O relator na Comissão de Desenvolvimento Regional e Turismo (CDR), Angelo Coronel, prometeu apresentar sua análise em breve, mas anunciou em entrevista à Rádio Senado no fim de outubro que defende a liberação de todos os tipos de jogos de azar (jogo do bicho, caça-níquel, bingo), não apenas as apostas em cassinos.

— Proponho em meu relatório ao PL 2.648/2019 a legalização de todos os jogos, possibilitando mais de 600 mil empregos formais entre cassinos, jogo do bicho, bingos, caça-níqueis etc.; arrecadação de mais de R$ 50 bilhões, uma fonte de recursos para beneficiar mais de 22 milhões de famílias com benefício mensal de R$ 300; uma forte fiscalização operacional e financeira aos exploradores desses jogos; e o incentivo a políticas públicas para o jogo responsável, impedindo o jogo por pessoas com ludopatia [compulsão pelo jogo] — explicou.

Ainda para liberar os jogos em resorts, há o PL 4.495/2020, do senador Irajá (PSD-TO), que permite a implantação de resorts com cassinos para ajudar a expandir o turismo, especialmente o de negócios, no país.

A exemplo do projeto de Roberto Rocha, a ideia é fomentar o turismo com a construção de uma nova infraestrutura turística, para ampliar e melhorar a visitação internacional ao Brasil e a participação no mercado de feiras e eventos internacionais.

Ecoturismo

Também pensando no turismo, mas com viés ecológico, o PLS 595/2015, do ex-senador Donizetti Nogueira, pretende usar a liberação dos jogos para promover o ecoturismo e a proteção ambiental nas unidades de conservação da natureza do Brasil, por meio da gestão compartilhada com hotéis-cassino autorizados a explorar apostas. De acordo com o projeto, essa autorização será concedida ao empreendimento que investir em desenvolvimento sustentável, proteção ambiental, conservação da biodiversidade e incentivo ao ecoturismo.

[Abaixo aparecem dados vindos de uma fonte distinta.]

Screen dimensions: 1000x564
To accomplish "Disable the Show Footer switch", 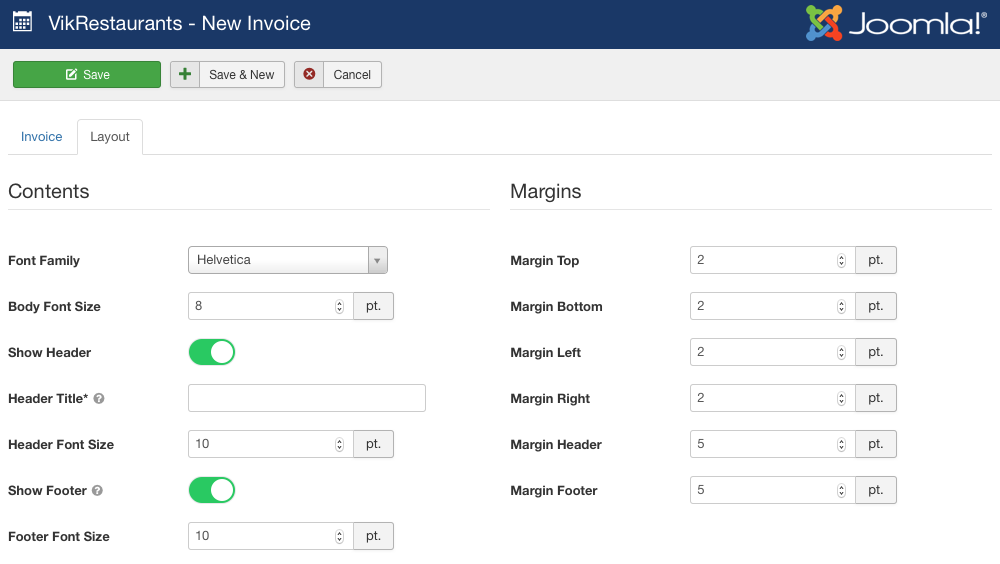I will 212,490.
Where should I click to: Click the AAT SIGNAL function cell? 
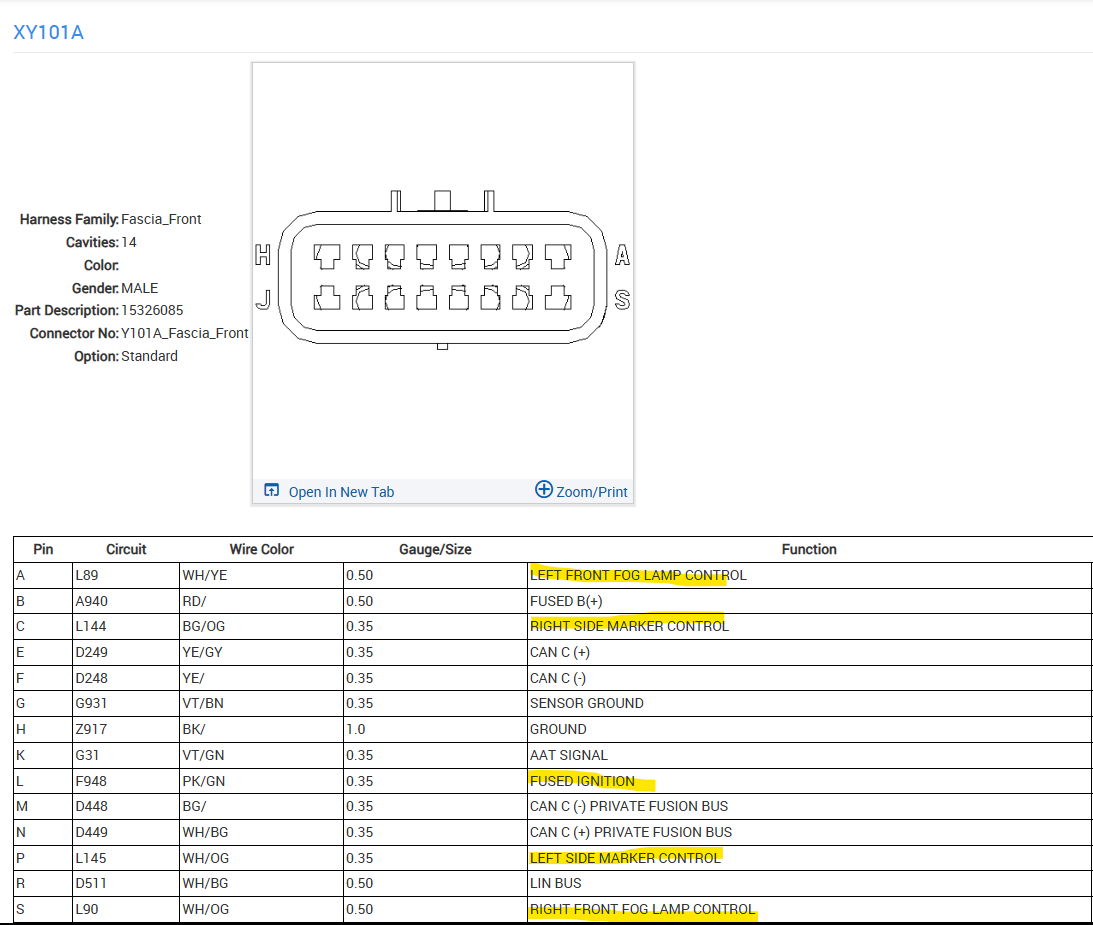(568, 755)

O projeto também cria a Contribuição de Intervenção no Domínio Econômico incidente sobre a operação de hotéis-cassino (Cide Verde), com alíquota de 18% sobre a diferença entre a aposta bruta e os prêmios pagos ao final no exercício. O relator do texto na Comissão de Assuntos Econômicos (CAE) é o senador Fernando Bezerra Coelho (MDB-PE), que propôs a junção dessa proposta com a de Ciro Nogueira.